If this person had drawn down the RRSP earlier at a lower tax rate, the long-term result would likely be significantly better.

The RRSP/RRIF Meltdown Strategy

An “RRSP meltdown” or “RRIF drawdown” strategy involves intentionally withdrawing from your RRSP/RRIF in early retirement (ages 60–71) to reduce the size of the account before mandatory minimum withdrawals begin.

When this strategy makes sense:

ConditionReason
You retire before CPP/OAS starts (e.g., age 60–65)Low income years = lower tax rate on withdrawals
You have TFSA roomWithdraw RRSP, pay tax, recontribute to TFSA (shelters future growth with no clawback impact)
You have a pension that will push income high at 71+Drawing down early avoids stacking RRIF on pension income
You expect to delay OAS (deferring CPP/OAS to 70)Low-income bridge period is ideal for RRSP withdrawals

When to leave RRSP untouched:

ConditionReason
Income is already high every yearNo low-rate window to draw down at
No TFSA room and no better deployment for cashWithout a TFSA offset, the withdrawn cash still faces reinvestment inefficiency
RRSP will be left to a surviving spouseSpousal rollover is tax-deferred at death — leaving it may be fine

RRSP at Death: What Happens

If you die with an RRSP (or RRIF), the full fair market value is added to your income in your year of death — and taxed accordingly. This is the “deemed disposition” rule.

Exceptions that defer tax:

BeneficiaryTax treatment
Spouse/common-law partnerFull rollover to their RRSP/RRIF — tax deferred until they withdraw
Financially dependent child/grandchild under 18Can be spread over years via annuity — modest tax deferral
Financially dependent child/grandchild with disabilityFull rollover to RDSP — significant tax deferral
All other beneficiariesFull inclusion in your estate income — no deferral

If your estate is large and no spouse is available for the rollover, the final RRIF can generate a very large tax bill — worth factoring into estate planning.

RRSP vs. TFSA in Retirement: The Switching Strategy

ActionTax effect
Withdraw from RRSP and spend itTaxable income that year
Withdraw from RRSP and contribute to TFSATaxable in year of withdrawal; future growth and withdrawals tax-free
Withdraw from TFSANo tax, no OAS impact

For retirees with existing TFSA room, an annual RRSP-to-TFSA conversion (draw modest RRSP amount, stay in low bracket, park in TFSA) is one of the highest-ROI retirement tax moves available.
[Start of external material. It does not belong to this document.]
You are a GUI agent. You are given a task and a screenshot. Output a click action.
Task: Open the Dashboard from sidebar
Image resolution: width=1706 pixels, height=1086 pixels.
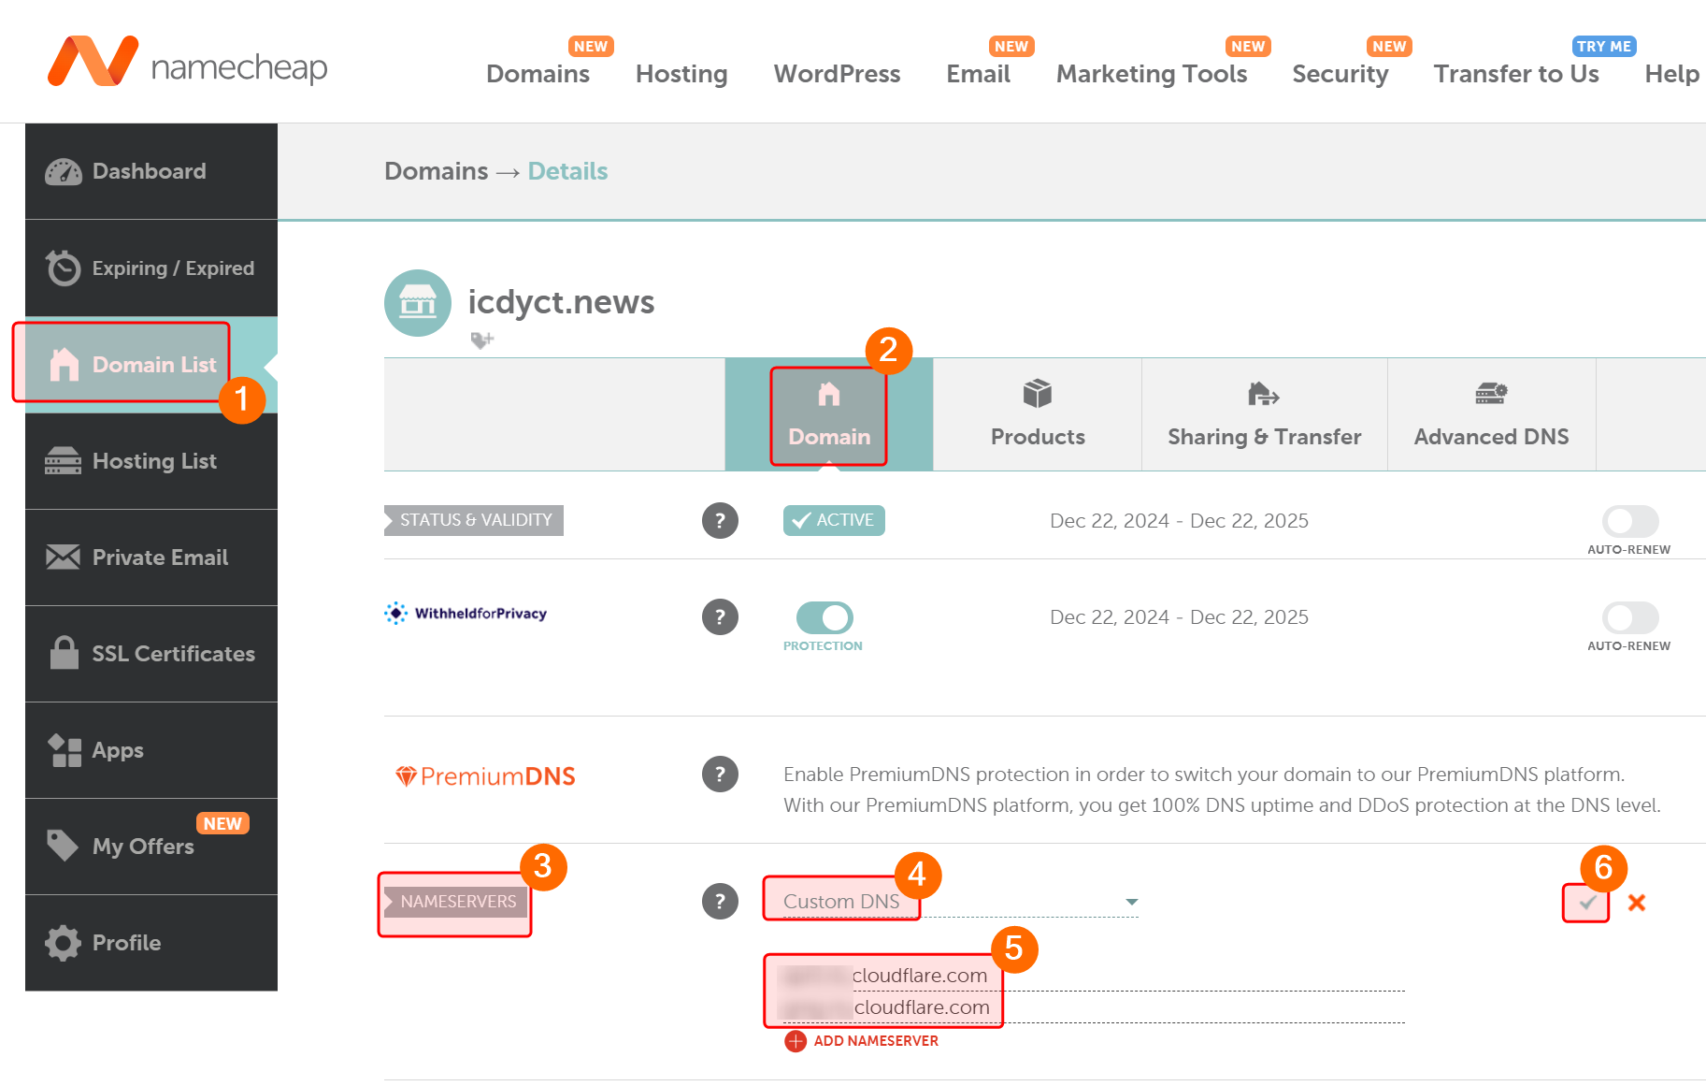150,171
When It IS Worth Keeping RRSP Intact

ScenarioLogic
You have a spouse in a much lower tax bracketSpousal RRSP strategy — they withdraw at lower rate
You expect income to drop significantlyWait for the lower-tax window
Your RRSP is your only assetNo alternative source — preserve it for income need
Estate goes to spouseTax-free rollover at death means no immediate cost to waiting

The Income Threshold to Watch

ThresholdSignificance
~$16,143 (basic personal amount 2026)Below this: minimal federal tax
~$35,000–$40,000First federal bracket edge — efficient RRSP drawdown zone for low-income retirees
~$57,375Second federal bracket (20.5%) begins
~$90,997OAS clawback begins
~$111,733Third federal bracket (26%) begins

The tactical goal of most drawdown strategies is to keep income in the $35,000–$57,000 range during years 60–71, fully using the lower brackets before mandatory RRIF minimums force income higher.